Что Ислам Каримов — не Аскар Акаев, стало ясно очень скоро. 13 мая в Андижане начался бунт, по сценарию очень напоминавший революцию в Киргизии, тоже начинавшуюся не в столице, а в провинции, с захвата обладминистрации в Оше.
Два месяца назад Аскар Акаев с самого начала ошских событий перестал появляться на публике. Пока засевшие в Оше оппозиционеры давали пресс-конференцию, президент Киргизии просто исчез — иностранные СМИ предполагали, что он тайно летал советоваться в Москву. Ислам Каримов, напротив, полетел на место событий — в Андижан. В сам город, правда, не заехал, а обосновался в аэропорту, где и создал штаб подавления мятежа.
Пытаясь подавить восстание в Оше, Аскар Акаев действовал так: с наступлением ночи в обладминистрацию ворвались спецназовцы, они хватали сидевших там людей (в основном женщин) и вытаскивали их на улицу. Выдворение сопровождалось ударами дубинок, некоторых также выкидывали из окна. Для проведения этой щекотливой операции были применены надежные силы — как заявляли тогдашние киргизские оппозиционеры, специально для штурма ошской администрации в город привезли казахский спецназ. Очевидно, власти опасались, что киргизский может отказаться выполнять приказы командования. Огонь по восставшим киргизские власти предпочли не открывать, и жертв не было.
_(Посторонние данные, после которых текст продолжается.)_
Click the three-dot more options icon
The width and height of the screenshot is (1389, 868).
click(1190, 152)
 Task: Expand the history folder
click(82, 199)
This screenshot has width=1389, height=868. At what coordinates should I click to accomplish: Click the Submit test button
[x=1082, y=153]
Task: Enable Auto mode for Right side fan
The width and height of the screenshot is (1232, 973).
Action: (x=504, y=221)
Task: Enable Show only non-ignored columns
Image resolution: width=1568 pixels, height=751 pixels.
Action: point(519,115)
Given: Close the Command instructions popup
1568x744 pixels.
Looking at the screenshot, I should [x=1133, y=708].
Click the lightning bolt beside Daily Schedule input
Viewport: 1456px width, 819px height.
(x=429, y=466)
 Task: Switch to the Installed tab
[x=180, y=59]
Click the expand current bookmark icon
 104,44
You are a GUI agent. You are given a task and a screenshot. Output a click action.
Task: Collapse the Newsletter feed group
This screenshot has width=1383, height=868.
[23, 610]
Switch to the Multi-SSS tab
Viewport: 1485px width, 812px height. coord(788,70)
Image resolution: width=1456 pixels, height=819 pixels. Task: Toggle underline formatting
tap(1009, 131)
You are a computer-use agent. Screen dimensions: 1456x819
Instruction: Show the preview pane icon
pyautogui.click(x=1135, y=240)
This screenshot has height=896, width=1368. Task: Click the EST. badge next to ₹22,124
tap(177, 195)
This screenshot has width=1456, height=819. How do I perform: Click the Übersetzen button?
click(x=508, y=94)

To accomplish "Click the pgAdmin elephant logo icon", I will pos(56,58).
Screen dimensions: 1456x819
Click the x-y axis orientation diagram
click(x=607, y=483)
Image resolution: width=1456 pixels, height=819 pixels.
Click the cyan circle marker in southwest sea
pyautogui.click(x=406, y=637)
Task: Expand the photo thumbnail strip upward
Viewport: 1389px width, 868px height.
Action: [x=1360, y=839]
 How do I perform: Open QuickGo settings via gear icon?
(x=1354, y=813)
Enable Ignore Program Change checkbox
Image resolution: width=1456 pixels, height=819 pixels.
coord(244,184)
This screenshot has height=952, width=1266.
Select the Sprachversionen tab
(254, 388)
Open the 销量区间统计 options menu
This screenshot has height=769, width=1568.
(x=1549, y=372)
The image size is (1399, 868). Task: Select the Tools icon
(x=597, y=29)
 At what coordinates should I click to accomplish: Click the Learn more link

Ислам Каримов подошел к андижанской проблеме иначе. С наступлением темноты к захваченному хокимияту подъехали не автобусы с невооруженными спецназовцами, а бэтээры. И без предупреждения открыли огонь на поражение.
Все еще не совсем ясно, кому был поручен расстрел. Как заявлял андижанский правозащитник Саиджахон Зайнабитдинов, из числа военнослужащих для подавления восстания были привлечены только контрактники — служащим по призыву такого дела не доверили. Кроме того, я сам видел на улицах Андижана на следующий день после расстрела немало бойцов элитного подразделения «Барс» — молва утверждала, что именно они открывали огонь по толпе.